Though he wasn’t expecting it, Kimberley native Jared du Toit is teeing off on Thursday morning at the RBC Canadian Open, getting into the historic golf tournament on a sponsor’s exemption less than a week before it began.
The Canadian Open is the third oldest continuously-running golf championship in the world, starting in 1904 and only missing years due to World War 1, World War II and being cancelled for the past two years due to the COVID-19 pandemic. This is the first time it’s been held since Rory McIlroy won in 2019.
“I’m super excited, I really didn’t expect to get into this week,” du Toit told the Bulletin. “I was signed up for the Monday qualifier but ended up getting a sponsor’s exemption on Friday and that made my scheduling a little easier, because I was able to play in my US Open qualifier on that same Monday and I ended up as an alternate, so I’m hoping to get in that as well, but nobody knows; fingers crossed I guess.”
While he’s obviously excited at the possibility of playing the US Open next week, he is currently focused on his game and the week of golf ahead.
The first time at this course for him, du Toit got his first 18 holes in on Tuesday at St. George’s Golf and Country Club in Toronto, the site of this year’s Canadian Open, and was just coming off the course after walking a few holes on Wednesday when he spoke to the Bulletin.
“The golf course is probably one of the best I’ve ever played, it’s probably one of, if not the best in Canada,” he said.
“It’s very demanding in basically everything. A lot of people that watch golf know that the US Open is when conditions get the toughest and the golf courses are really hard and this golf course is Canada’s version of that a little bit. It’s pretty hard in my opinion and it’s going to take some good golf for whoever wins this week.”

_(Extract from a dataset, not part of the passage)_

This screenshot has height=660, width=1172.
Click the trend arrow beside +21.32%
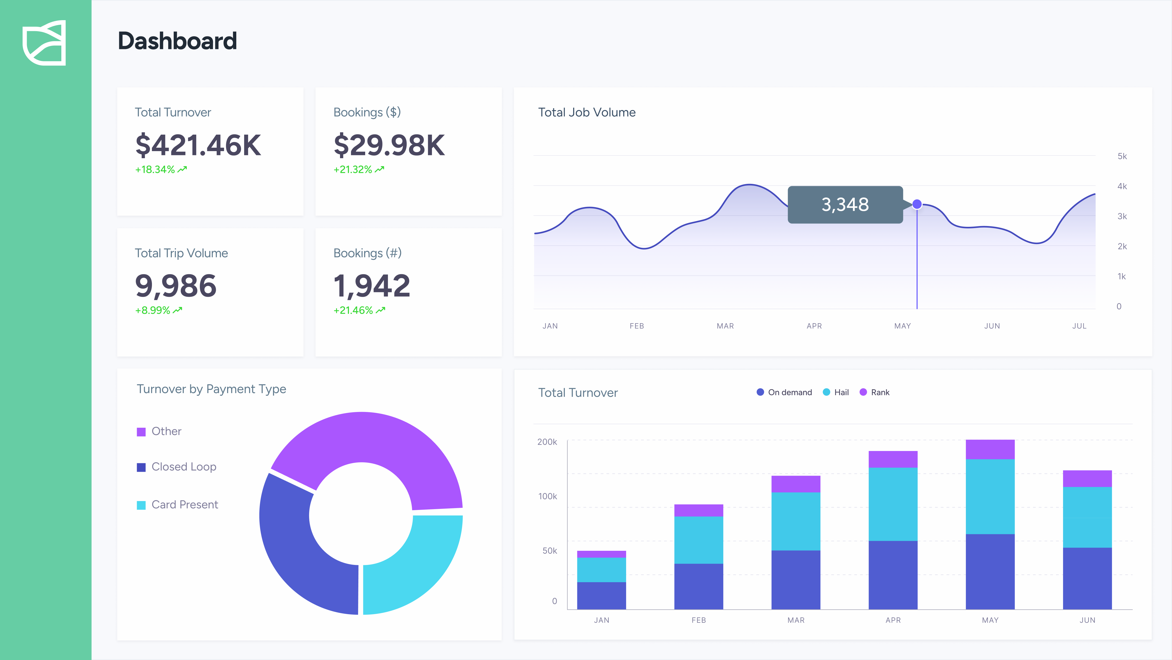click(379, 169)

He explained that the brutal rough lining the fairways is one of the biggest things he observed in his practice rounds.
“I think generally the PGA Tour, guys that play week to week they don’t really see thick rough very often but a lot of the people are using the Canadian Open as a prep for the US Open next week and so I think conditions and maintenance wise they really try and help guys kinda get there. Ever since they moved the Canadian Open to the week before the US Open I think that’s what they try and do and they’ve definitely done that so far.”
du Toit said that following the Monday US Open qualifier he feels like his game is trending in the right direction. He’s now put in some good work for the week ahead and hopes he can simply string together some good holes.
And while he may not have played this golf course before, he’s had some good experience at the Canadian Open in the past. In 2016, while still playing as an amateur, du Toit gave a stunning performance at the Canadian Open in Oakville, Ont.
“I missed the cut in a Canadian Tour event in Saskatchewan a couple weeks before, but I got into that event and ended up kind of catching lightning in a bottle and played real solid and everything went well for me that week,” he recalled.
That lightning in the bottle featured a dramatic 40-foot putt eagle on the par-5 18th hole to shoot a third round score of 70, putting him in second place and allowing him to play in the final pairing alongside Brandt Snedeker.
du Toit went on to finish in a tie for ninth place with Matt Kuchar and was the low amateur for the event, earning himself a spot in the following year’s Canadian Open.
“It definitely proved to myself that I can do it and hopefully I can lean back on some of those experiences this week and get up there and have a nice finish,” du Toit said.
“It’s super cliche but I just want to take it one shot at a time, I’ve played a decent amount of PGA tournaments now and I’ve played with a ton of good players and I know my good stuff can compete with them. I’m just excited to get in there, try and make the lowest score on every hole I can and have a good finish and hopefully at the end of the week it adds up to a nice result.”
Following the Canadian Open, du Toit will either head to Boston to get in some practice rounds at Brookline, the site of the US Open and one of the most historic golf courses in the world, or head to Edmonton for the Canadian Tour event there.
After that, depending on the next few weeks go he will spend the rest of the year on the Canadian Tour, but if he can parlay a few good finishes together, he may try for something more.